Humor

Porn Flick Features Idaho Guv As Crooked Sheriff

Nearly 24 years ago, C.L. Butch Otter, Lt. Guv at the time, was hustling Hollywood directors to make films in Idaho.
butch8n-3-web
Now, just a day after he visited the Ada County JUVENILE DETENTION facility and delivered an inspirational speech to the young offenders, the media is alive with reports he appeared as a corrupt sheriff in a low budget 1990 cowboy movie, “A Time to Revenge,” which was later recut into what the Idaho Falls Post-Register calls a soft-core porno flick.

The NY DAILY NEWS featured still images from the trailer and refers to his “IOWA good looks.” The eastern liberal media can’t even get bad publicity right!

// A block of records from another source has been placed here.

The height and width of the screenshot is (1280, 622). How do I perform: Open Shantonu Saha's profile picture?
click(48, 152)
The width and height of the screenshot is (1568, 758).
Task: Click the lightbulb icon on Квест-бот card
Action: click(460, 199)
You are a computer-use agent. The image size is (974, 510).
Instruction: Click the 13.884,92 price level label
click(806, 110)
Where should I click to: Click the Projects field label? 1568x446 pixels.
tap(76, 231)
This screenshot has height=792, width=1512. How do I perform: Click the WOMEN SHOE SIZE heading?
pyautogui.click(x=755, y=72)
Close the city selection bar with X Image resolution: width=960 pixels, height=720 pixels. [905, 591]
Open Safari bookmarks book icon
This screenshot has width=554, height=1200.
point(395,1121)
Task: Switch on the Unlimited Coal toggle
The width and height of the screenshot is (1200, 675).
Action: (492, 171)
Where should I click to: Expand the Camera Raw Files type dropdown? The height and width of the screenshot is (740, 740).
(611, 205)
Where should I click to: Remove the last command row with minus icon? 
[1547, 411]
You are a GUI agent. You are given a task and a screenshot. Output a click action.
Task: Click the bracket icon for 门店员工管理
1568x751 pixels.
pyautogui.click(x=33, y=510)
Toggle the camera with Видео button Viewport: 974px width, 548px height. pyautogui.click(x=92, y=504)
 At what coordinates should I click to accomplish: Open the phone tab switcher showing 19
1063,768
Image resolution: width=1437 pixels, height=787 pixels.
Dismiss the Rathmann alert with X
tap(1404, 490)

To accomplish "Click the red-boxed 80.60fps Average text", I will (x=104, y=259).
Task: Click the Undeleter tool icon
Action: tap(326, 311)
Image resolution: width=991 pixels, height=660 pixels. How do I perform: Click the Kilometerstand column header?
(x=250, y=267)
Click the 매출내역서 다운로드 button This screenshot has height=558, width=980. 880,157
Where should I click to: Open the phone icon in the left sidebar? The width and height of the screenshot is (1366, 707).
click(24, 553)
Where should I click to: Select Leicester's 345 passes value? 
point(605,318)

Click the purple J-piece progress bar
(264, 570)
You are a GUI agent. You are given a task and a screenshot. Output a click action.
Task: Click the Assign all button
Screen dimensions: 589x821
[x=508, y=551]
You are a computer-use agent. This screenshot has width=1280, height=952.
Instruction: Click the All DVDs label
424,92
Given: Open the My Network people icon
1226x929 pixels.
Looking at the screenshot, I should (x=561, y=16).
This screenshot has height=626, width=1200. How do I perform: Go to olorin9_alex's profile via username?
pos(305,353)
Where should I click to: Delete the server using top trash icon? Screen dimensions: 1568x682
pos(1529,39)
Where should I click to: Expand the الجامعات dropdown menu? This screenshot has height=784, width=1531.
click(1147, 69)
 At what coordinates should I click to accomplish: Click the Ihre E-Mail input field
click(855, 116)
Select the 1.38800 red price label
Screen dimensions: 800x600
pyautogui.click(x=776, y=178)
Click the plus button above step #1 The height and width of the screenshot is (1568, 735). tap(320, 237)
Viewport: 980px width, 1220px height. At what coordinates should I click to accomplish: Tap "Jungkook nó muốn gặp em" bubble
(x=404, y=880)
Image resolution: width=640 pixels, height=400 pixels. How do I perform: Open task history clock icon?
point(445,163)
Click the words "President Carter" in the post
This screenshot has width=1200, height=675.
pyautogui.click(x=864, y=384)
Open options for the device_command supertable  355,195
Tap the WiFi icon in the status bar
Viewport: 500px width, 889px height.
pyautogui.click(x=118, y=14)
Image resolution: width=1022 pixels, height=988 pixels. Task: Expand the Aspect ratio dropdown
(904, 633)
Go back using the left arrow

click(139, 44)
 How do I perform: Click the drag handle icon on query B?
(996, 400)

Campaign season in Idaho is a different kind of “March Madness,” but just as entertaining as college basketball.

Click to read about the visit with the kids.

Governor Speaks to Youth in Juvenile Detention

(WEDNESDAY March 6) Today, the Ada County Juvenile Court Services Detention Division welcomed Governor C.L. “Butch” Otter for a visit with approximately 22 youth currently housed in detention.

After a brief Detention Center tour, Governor Otter spoke to the juveniles on a number of topics, offering words of compassion and encouragement, and sharing his personal journey that led to serving as Idaho’s Governor.

Governor Otter told his captivated audience about Idaho’s government structure, as well as stories of growing up and choosing to finish high school and go on to college, and how that helped him become prepared for life. He spoke of working on a farm and 4-H, as well as his personal hobby of team roping, and discussed western values. The Governor also talked about second chances, and having personal integrity and doing the right things.

“We don’t have to let our mistakes define us,” stated Governor Otter. “Mistakes can be overcome. You have a second chance to make a change and make a difference, but only you have the ability to make that happen for yourselves.”

Other words of wisdom the Governor offered included discussion about the Idaho Meth Project, what meth does to individuals and families, and steering clear of drugs and peer pressure – driving home the Meth Project’s message of “not even once.”

Before leaving, Governor Otter thanked the youths and staff for the chance to visit the detention facility and speak with them.

“We were so fortunate to have Governor Otter visit the Detention Center today,” said Jan Wallace, Director of Juvenile Court Services. “It was truly an honor, and it was clear that the kids felt the same way. They were really enthralled, and asked some really good questions.”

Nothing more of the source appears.